Löhr, Hermut. The Epistles of Ignatius of Antioch. Pages 91–115 in The Apostolic Fathers: An Introduction. Edited by Wilhelm Pratscher. Waco: Baylor University Press, 2010
Musurillo, Herbert. "Ignatius of Antioch: Gnostic or Essene? A Note on Recent Work." Theological Studies 22, no. 1 (1961): 103-110.
Pagels, Elaine H. "The Social History of Satan, Part Three: John of Patmos and Ignatius of Antioch: Contrasting Visions of “God's People”." Harvard Theological Review 99, no. 4 (2006): 487-505.
Weinandy, Thomas G., and O. F. M. Cap. "The Apostolic Christology of Ignatius of Antioch: The Road to Chalcedon." Trajectories through the New Testament and the Apostolic Fathers (2005): 71-84.

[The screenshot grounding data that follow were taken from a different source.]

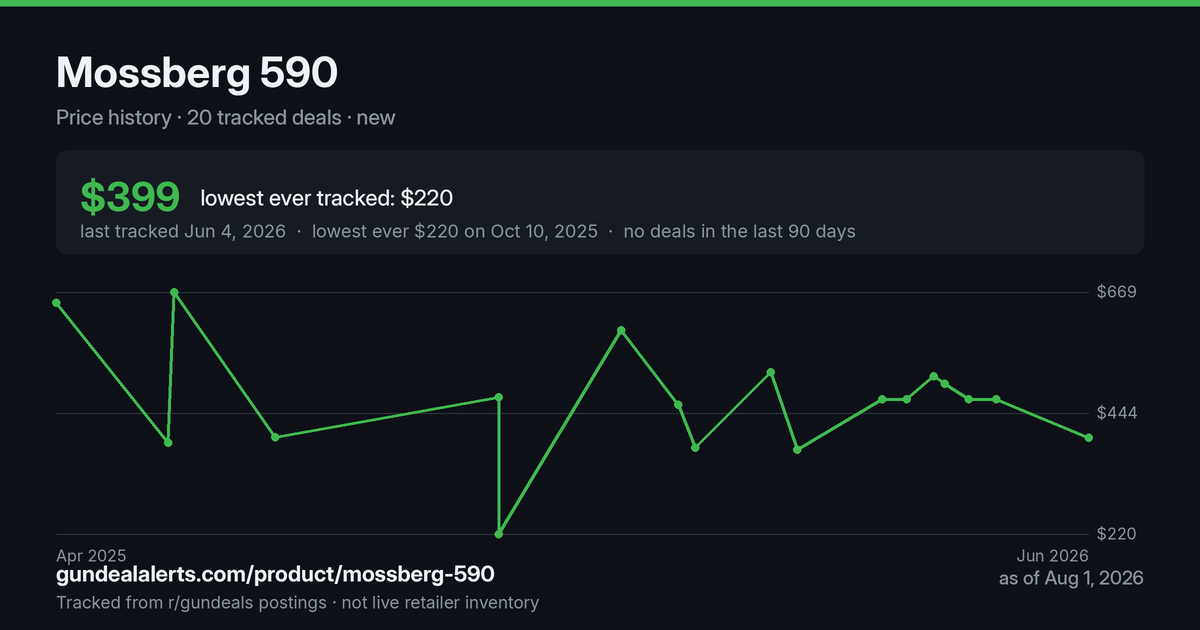Click the Mossberg 590 title
The image size is (1200, 630).
197,72
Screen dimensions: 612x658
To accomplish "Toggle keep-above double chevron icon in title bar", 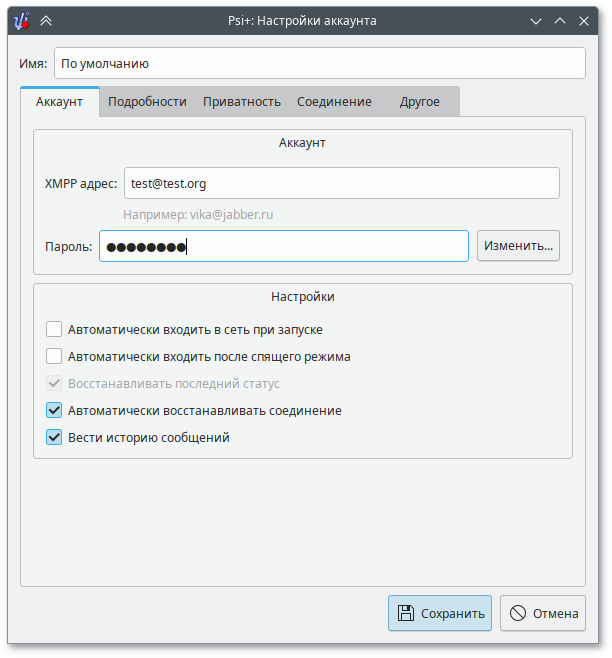I will pos(47,20).
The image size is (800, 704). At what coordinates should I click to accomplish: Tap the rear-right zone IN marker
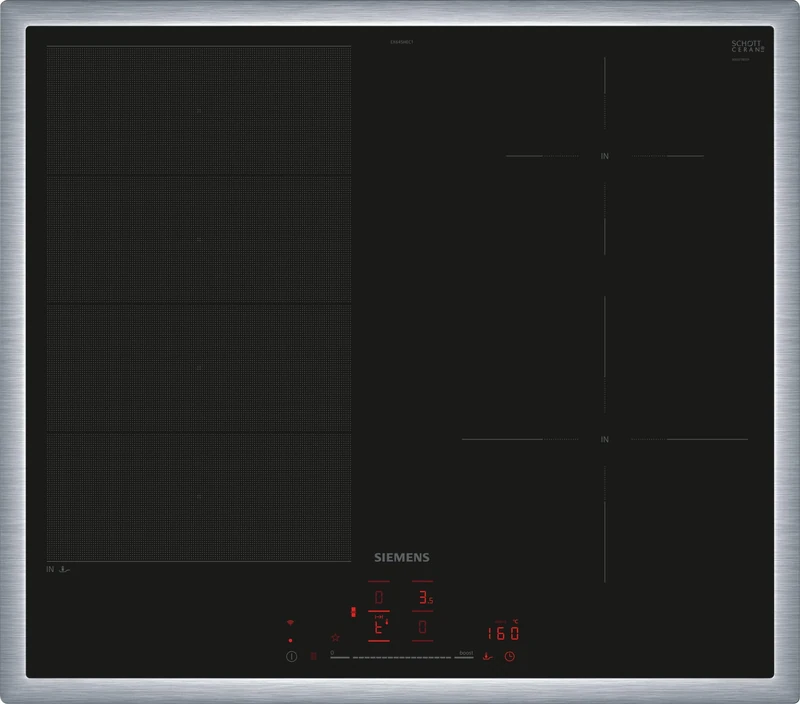(604, 157)
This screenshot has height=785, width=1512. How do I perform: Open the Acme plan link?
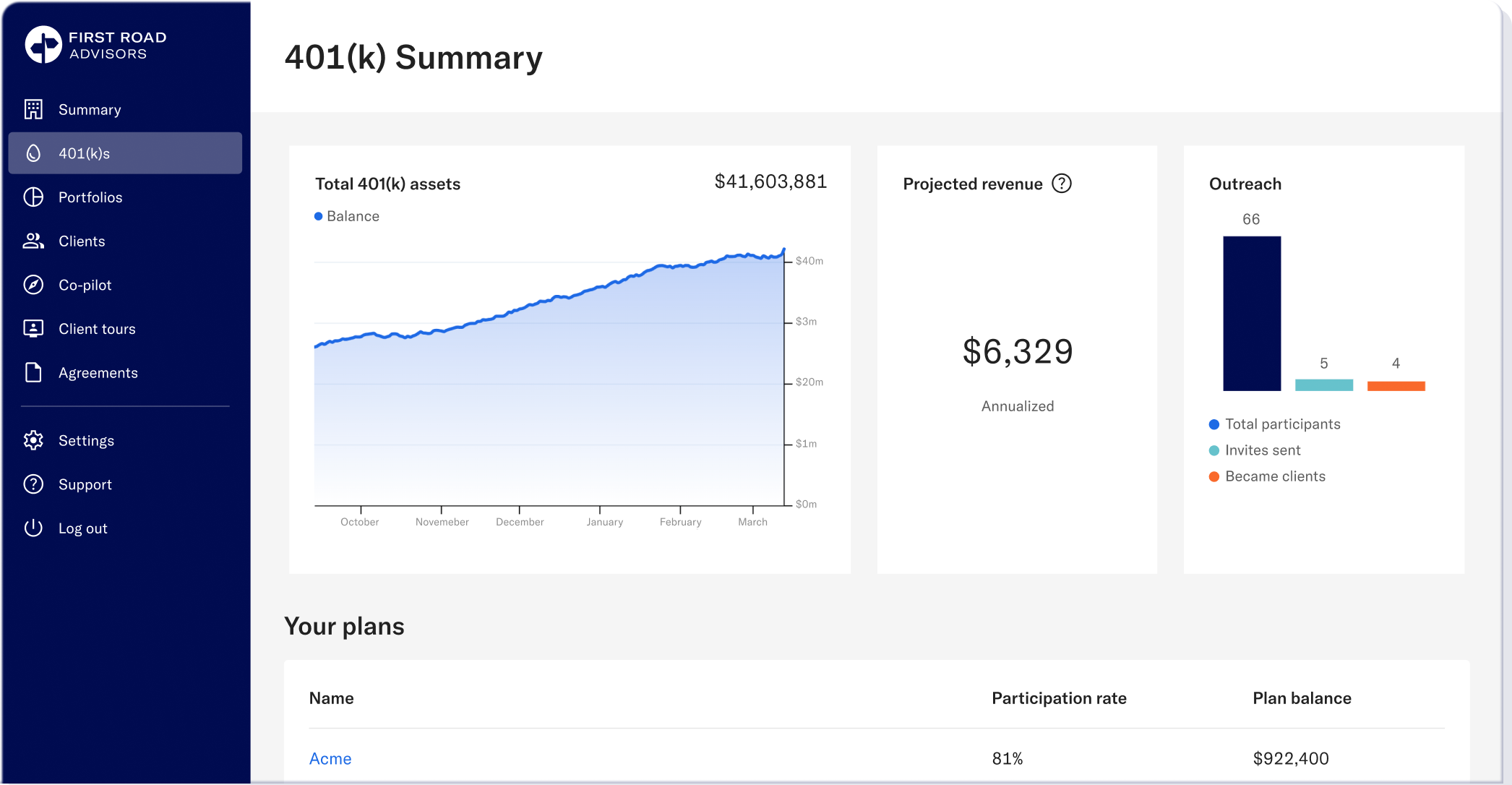[x=330, y=758]
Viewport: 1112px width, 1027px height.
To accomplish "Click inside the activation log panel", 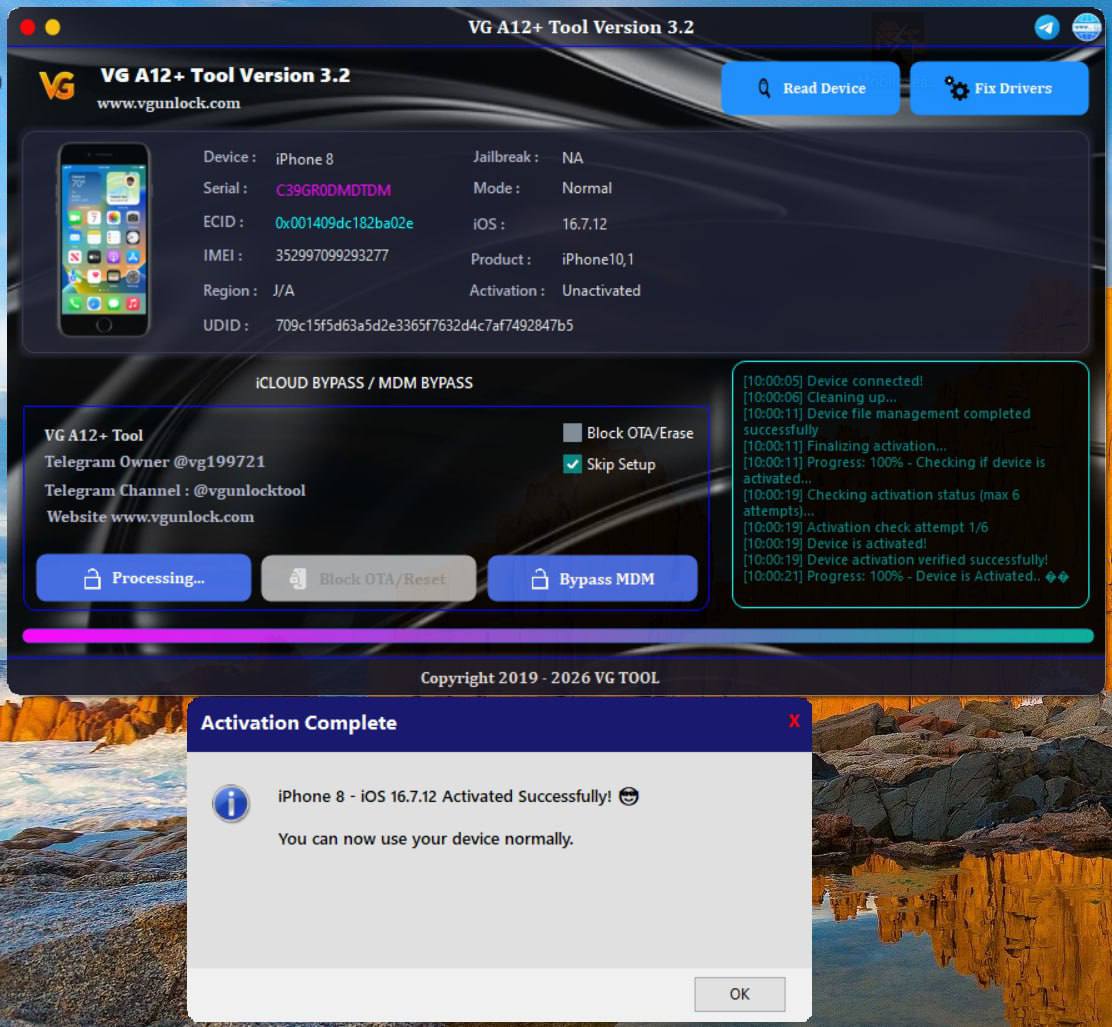I will 910,485.
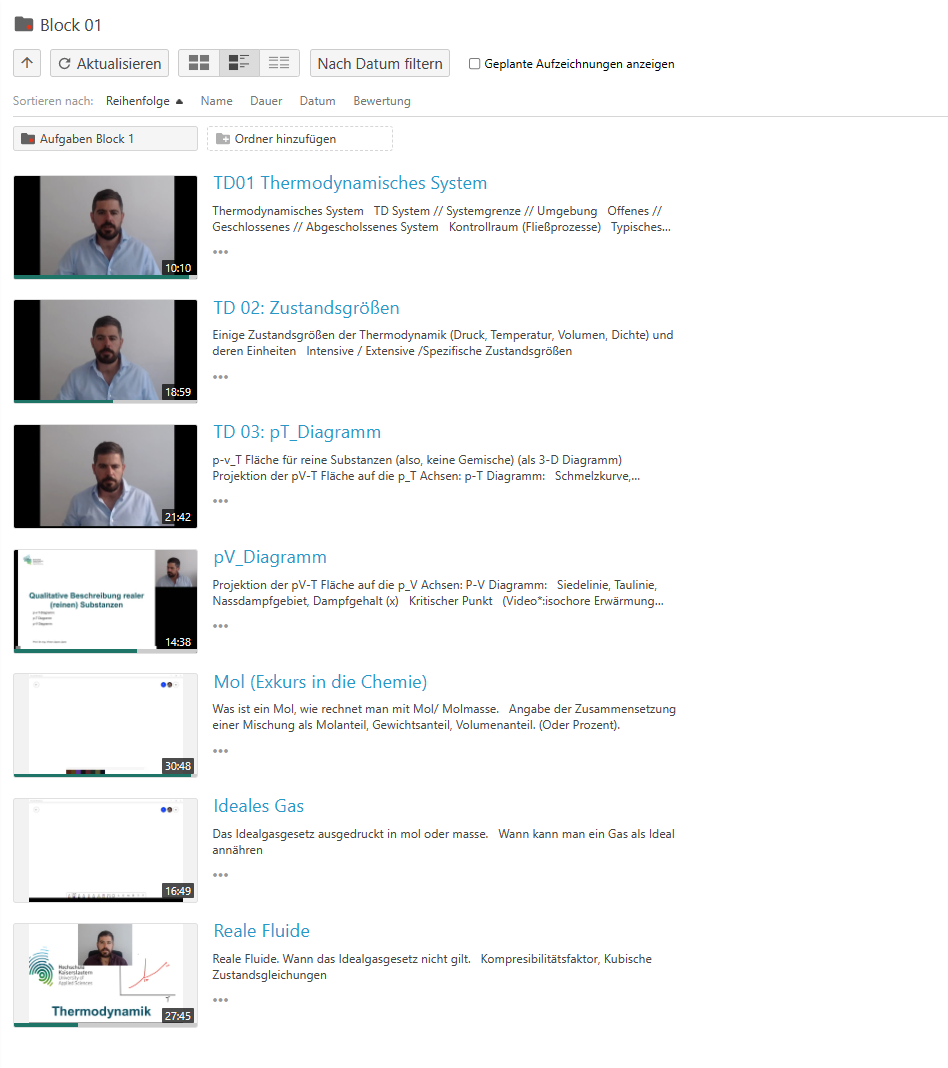This screenshot has height=1068, width=948.
Task: Open the Aufgaben Block 1 folder
Action: tap(105, 139)
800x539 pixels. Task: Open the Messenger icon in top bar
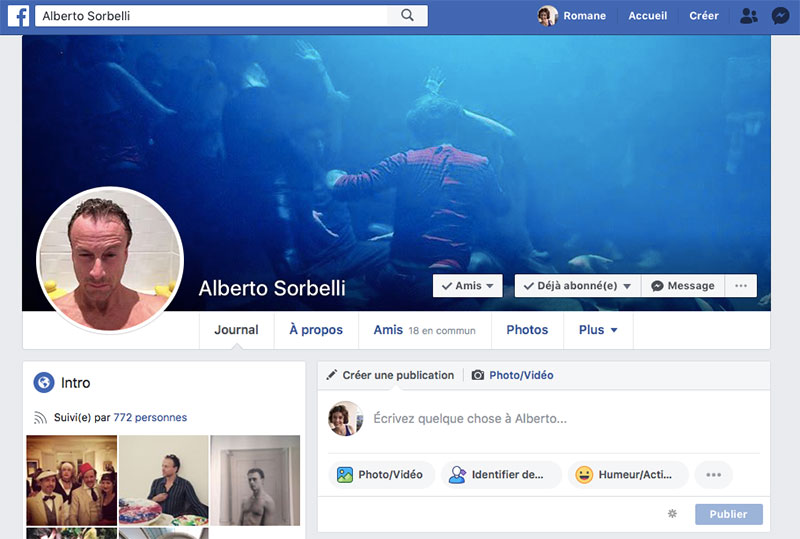[781, 16]
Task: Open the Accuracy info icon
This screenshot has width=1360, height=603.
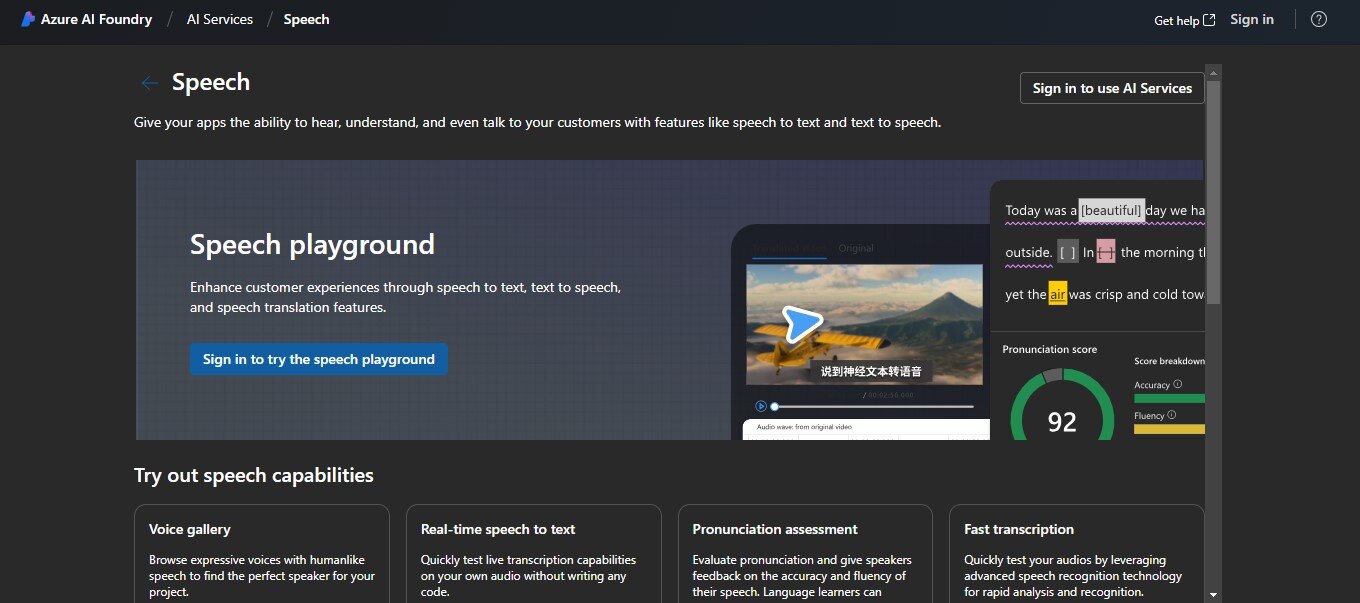Action: pyautogui.click(x=1178, y=384)
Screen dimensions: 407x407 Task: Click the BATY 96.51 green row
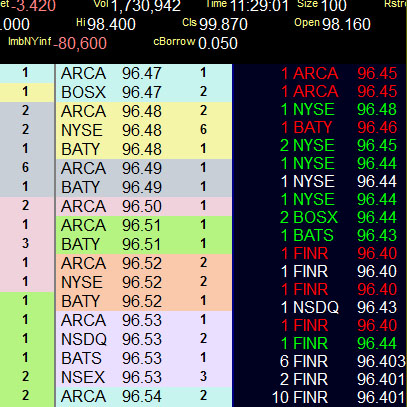pyautogui.click(x=144, y=244)
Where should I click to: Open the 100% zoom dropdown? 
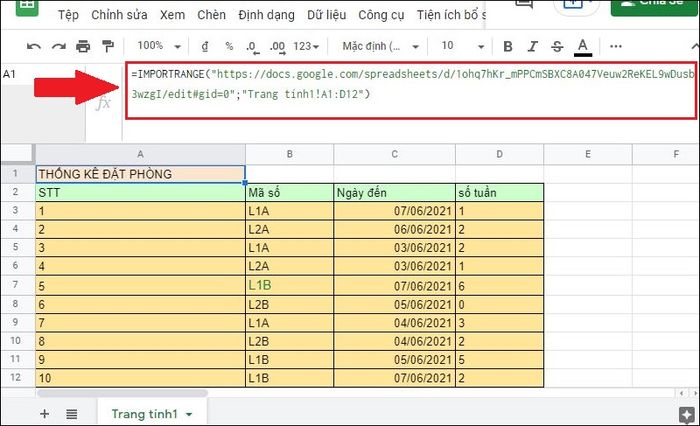tap(159, 46)
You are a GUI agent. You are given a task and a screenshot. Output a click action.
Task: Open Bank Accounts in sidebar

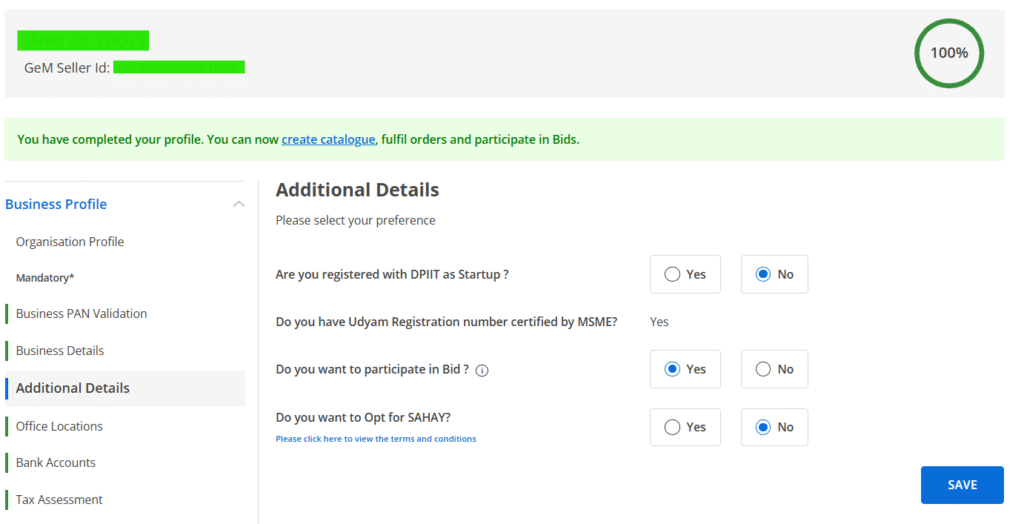click(x=56, y=463)
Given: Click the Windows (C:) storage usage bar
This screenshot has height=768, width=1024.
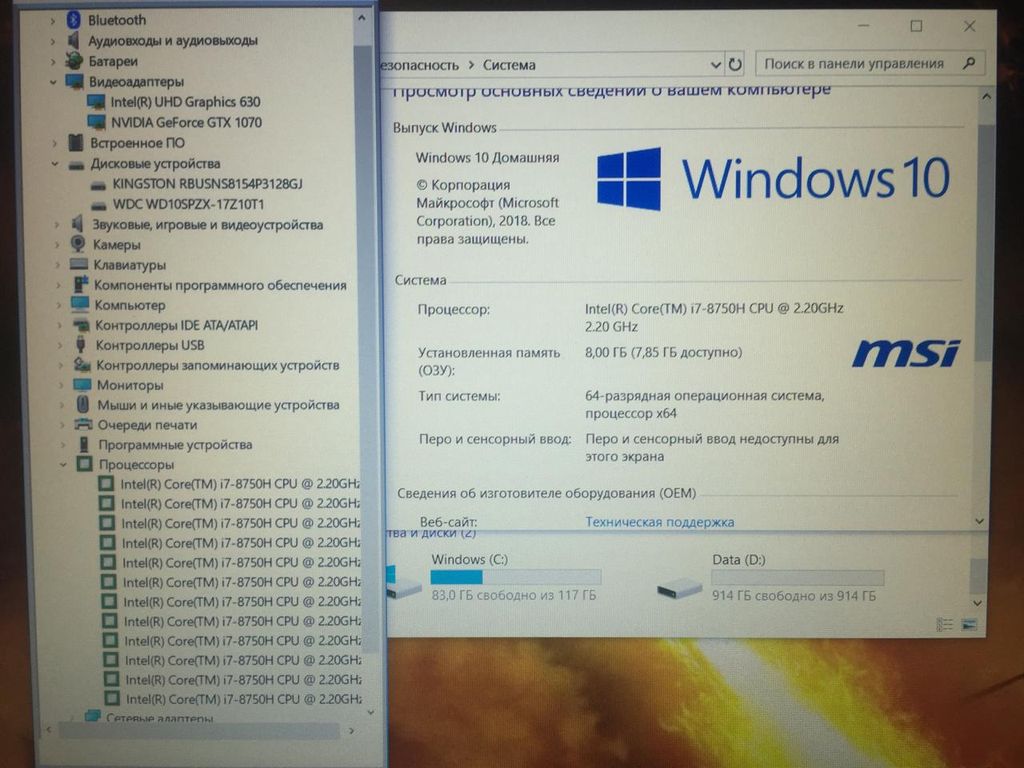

Wesche, Kenneth Paul. “St. Ignatius of Antioch: The Criterion of Orthodoxy and the Marks of Catholicity.” Pro Ecclesia 3, no. 1 (1994): 89–109
I am trying to get this article and this book.
Trebilco, Paul. The Early Christians in Ephesus from Paul to Ignatius. WUNT 2/ 166. Tubingen: Mohr Siebeck, 2004
Lookadoo, Jonathon. "The Reception of the Gospel of John in the Long Recension of Ignatius’s Letters." Journal for the Study of the New Testament 42, no. 4 (2020): 496-520.
This search got two hits
https://app.logos.com/search?kind=all&q=%22Ignatius+of+Antioch%22+NEAR+%22Gospel+of+John%22&resources=allResources&source=searchPanel&syntax=v2
This search got 8 hits
https://app.logos.com/search?kind=all&q=%22Ignatius+of+Antioch%22+NEAR+%22John%27s+Gospel%22&resources=allResources&source=searchPanel&syntax=v2
Removing the "of Antioch" got me 14 hits.
https://app.logos.com/search?kind=all&q=%22Ignatius%22+NEAR+%22John%27s+Gospel%22&resources=allResources&source=searchPanel&syntax=v2
https://app.logos.com/search?kind=all&q=%22Ignatius%22+NEAR+%22Gospel+of+John%22&resources=allResources&source=searchPanel&syntax=v2
This excerpt comes from the Martyrdom of Iganatius or Martyrium Ignatii:
And after a great deal of suffering he came to Smyrna, where he disembarked with great joy, and hastened to see the holy Polycarp, [formerly] his fellow-disciple, and [now] bishop of Smyrna. For they had both, in old times, been disciples of St. John the Apostle.